Thornton juxtaposes the dramatic decrease in American Indian populations to the non-native population in these chapters. With these comparisons, the intersection of race and demography is seen most clearly. Thornton calls his book “a demographic history of the populations of American Indians” (p. xv), focusing particularly on what he calls the “demographic collapse” (ibid) of indigenous people, and it is an attempt to apply the formal principles of demography to the case of native Americans. This collapse begins with Spanish contact and continues until a population recovery begins in the early twentieth century. At least in these initial chapters, Thornton does not address race per se as a concept, nor is capitalism mentioned at all in the text, although we can see it as an underlying driver of the westward expansion of Europeans on the continent that caused the demographic collapse of the Indians.

On page 43, Thornton introduces the standard demographic equation for measuring population changes over time, by which the beginning population, the net difference between births and deaths, and the net difference between immigration and emigration are totalled. This equation does not consider several variables, including how populations of mixed ancestry are counted, group self-identification, “passing” by people of one group for another, etc. To be fair, Thornton engages these topics in later chapters; however, insofar as his analysis in the early chapters assesses demographic change into the nineteenth century, it is important to acknowledge these factors once they became significant.

A final point to consider is Thornton’s use of the terms “genocide” and “holocaust.” Along with David Stannard, whose American Holocaust: Columbus and the Conquest of the New World was published five years after American Indian Holocaust and Survival, Thornton does not shrink from using these terms, noting about the earlier scholar James Mooney’s studies of causes of population decline, “genocide must be added to his list” (p. 44).

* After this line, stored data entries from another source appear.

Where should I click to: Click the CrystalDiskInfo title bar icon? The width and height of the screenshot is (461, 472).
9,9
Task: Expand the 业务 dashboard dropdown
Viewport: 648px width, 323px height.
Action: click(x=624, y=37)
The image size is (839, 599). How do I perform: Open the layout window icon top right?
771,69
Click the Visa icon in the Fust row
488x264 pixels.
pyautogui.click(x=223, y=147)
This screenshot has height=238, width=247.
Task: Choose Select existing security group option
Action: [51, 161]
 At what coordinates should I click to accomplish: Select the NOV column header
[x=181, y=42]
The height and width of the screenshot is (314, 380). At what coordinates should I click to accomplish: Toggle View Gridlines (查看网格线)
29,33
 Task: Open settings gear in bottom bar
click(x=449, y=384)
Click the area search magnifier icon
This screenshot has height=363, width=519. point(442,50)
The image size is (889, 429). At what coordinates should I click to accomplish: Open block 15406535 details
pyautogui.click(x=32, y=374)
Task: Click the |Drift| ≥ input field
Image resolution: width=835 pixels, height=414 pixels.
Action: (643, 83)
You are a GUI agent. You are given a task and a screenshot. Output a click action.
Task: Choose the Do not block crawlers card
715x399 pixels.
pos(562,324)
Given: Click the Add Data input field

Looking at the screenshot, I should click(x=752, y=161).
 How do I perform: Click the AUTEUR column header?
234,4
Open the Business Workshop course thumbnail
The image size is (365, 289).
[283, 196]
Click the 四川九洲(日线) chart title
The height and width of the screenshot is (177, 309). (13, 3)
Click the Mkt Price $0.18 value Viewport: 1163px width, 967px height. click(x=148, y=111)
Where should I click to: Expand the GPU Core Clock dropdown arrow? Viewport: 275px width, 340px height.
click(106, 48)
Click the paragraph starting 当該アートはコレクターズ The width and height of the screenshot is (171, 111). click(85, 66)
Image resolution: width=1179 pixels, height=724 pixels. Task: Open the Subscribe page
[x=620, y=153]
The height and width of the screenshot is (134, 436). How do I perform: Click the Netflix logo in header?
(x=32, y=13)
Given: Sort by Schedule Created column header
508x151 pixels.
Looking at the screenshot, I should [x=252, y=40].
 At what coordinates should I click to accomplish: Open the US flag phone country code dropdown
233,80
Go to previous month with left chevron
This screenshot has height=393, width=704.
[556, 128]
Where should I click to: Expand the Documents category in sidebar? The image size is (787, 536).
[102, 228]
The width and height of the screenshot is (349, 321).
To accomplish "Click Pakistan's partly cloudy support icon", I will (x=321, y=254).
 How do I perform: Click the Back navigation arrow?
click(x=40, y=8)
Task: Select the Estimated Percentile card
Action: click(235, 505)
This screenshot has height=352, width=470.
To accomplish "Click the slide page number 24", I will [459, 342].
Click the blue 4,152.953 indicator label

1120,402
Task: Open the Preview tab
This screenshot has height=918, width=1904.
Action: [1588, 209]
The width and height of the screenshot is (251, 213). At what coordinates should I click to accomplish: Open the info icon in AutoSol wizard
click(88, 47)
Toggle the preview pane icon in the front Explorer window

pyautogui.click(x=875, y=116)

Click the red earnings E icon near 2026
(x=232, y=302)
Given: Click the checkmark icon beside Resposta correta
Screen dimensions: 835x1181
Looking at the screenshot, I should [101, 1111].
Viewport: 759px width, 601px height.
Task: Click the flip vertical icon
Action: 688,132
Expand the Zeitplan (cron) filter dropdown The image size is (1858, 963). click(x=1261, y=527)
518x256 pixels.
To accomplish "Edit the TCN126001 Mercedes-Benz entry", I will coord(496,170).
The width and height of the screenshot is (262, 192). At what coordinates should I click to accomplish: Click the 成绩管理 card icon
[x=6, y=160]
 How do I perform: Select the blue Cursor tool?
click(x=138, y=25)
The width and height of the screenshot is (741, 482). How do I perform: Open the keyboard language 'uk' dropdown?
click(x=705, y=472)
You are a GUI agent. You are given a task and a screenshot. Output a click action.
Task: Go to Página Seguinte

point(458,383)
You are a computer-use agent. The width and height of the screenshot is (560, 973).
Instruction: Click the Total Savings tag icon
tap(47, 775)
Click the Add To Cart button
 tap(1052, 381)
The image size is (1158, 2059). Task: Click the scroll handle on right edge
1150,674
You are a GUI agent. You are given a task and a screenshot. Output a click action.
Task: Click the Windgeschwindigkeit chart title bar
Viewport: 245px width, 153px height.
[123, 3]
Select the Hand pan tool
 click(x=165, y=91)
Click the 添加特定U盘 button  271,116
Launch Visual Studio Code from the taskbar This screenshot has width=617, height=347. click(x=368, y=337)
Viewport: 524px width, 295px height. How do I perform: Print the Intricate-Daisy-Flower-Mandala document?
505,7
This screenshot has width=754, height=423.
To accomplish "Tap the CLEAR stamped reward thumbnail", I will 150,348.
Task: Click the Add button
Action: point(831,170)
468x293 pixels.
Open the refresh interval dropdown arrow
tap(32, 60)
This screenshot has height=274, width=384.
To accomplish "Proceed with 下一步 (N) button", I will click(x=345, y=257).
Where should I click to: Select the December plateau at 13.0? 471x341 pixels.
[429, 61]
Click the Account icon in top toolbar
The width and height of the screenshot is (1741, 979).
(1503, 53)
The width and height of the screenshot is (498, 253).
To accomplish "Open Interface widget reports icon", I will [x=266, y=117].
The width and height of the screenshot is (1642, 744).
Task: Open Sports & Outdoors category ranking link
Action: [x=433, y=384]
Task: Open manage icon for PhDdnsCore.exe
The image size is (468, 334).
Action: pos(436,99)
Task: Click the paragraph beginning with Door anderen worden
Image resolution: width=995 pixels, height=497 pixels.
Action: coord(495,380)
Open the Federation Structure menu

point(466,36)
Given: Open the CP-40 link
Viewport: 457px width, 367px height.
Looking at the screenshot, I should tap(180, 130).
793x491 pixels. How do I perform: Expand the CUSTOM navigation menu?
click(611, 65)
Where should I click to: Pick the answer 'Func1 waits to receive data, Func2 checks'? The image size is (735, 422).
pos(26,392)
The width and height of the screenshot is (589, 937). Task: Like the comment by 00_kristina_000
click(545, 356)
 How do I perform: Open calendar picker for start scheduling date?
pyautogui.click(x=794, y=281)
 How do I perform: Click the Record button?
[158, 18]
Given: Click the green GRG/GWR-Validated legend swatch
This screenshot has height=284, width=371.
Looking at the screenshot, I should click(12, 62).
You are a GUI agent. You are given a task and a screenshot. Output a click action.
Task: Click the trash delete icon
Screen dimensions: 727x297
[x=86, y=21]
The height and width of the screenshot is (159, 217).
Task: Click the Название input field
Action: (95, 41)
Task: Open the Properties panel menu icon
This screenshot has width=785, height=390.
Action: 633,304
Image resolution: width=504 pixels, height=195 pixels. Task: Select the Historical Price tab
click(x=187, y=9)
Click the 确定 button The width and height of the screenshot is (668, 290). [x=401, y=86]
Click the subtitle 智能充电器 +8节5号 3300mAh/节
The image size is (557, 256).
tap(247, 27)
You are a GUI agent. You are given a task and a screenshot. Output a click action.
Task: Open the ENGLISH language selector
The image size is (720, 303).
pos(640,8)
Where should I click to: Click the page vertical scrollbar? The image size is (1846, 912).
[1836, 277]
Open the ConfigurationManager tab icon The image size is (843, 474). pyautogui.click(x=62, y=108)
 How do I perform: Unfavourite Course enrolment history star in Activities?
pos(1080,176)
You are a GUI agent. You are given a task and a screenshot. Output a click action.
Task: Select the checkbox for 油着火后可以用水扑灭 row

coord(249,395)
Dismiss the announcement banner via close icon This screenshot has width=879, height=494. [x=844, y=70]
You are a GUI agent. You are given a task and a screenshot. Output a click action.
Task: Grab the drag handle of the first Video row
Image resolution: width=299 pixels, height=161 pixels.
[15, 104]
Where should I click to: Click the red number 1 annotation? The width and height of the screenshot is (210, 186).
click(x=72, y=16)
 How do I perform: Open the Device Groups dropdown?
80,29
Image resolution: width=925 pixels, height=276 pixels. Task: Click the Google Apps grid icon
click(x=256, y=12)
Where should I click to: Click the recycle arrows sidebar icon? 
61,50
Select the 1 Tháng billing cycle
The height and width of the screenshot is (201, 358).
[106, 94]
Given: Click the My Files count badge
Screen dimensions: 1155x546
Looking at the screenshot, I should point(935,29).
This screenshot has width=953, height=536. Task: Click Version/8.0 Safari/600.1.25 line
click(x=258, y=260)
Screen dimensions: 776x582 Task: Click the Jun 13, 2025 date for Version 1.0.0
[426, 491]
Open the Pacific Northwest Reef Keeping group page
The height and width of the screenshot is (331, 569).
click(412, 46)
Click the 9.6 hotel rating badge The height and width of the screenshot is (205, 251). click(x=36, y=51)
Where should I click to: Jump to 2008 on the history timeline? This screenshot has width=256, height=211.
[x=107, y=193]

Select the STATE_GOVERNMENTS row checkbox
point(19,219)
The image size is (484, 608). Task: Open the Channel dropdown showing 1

Further, Thornton is clear that, in the cases of Texas and California, “there was blatant genocide of American Indians by non-Indians during certain historic periods” (p. 49). In this regard, he leaves no doubt that deliberate mass killing played a key role in native American population collapse – a point that is controversial given the implied consequences for the U.S. government under international law.

Because the study is limited to demographic considerations, Thornton does not participate in semantic arguments over what constitutes genocide; consequently, he says that the massacre at Wounded Knee in 1890 was “a genocide” (ibid), whereas it might be more accurately described as an “act of genocide,” just as the mass killing of Tutsis by the caretaker government of Rwanda in spring 1994 was genocide, while the massacre a year later of eight thousand Bosnian men and boys by Serbian soldiers and militia was an act of genocide. This is a small distinction, however, and does not detract from the overall efficacy of Thornton’s analysis.

On Zuberi, ‘Thicker Than Blood’

            Zuberi’s Thicker Than Blood (University of Minnesota Press, 2001),Chapters 3 and 4, traces the origins of statistical analysis in racialized thinking, first discussing the history of statistics and then showing how statistics were used to justify and perpetuate theories of racial superiority. According to Zuberi, statistics emerged alongside the social sciences and were applied quite early in the field of eugenics. However, this early stage was plagued by false assumptions and incorrect conclusions, including, but not limited to, Quetelet’s ideas about how data fit a bell curve and Galton’s belief that his findings were based in inheritance but not understanding how inheritance is based in genetics. With Pearson, these statistical methods that emerged from eugenics were formally introduced into the social sciences. Fisher finally synthesized the fusing of genetics with statistical analysis but continued the overall embrace of eugenics.

            Over the course of the twentieth century, as the eugenics movement first grew and then was stymied by the excesses of Nazi Germany, statisticians drew conclusions about racial hierarchies both within races (different types of Europeans) and among them (Europeans’ supposed superiority to Africans). Following World War II, Zuberi writes, “Eugenics became genetically indefensible in principle and scientifically beyond practical consideration” (p. 31). Beginning with Shockley and Jensen, these theories were reasserted in reaction to events such as the U.S. civil rights and African independence movements. Perhaps the watershed moment in this reassertion was the publication of Herrnstein and Murray’s The Bell Curve in 1994. Since then, some of this research has entered the general discourse of the political right.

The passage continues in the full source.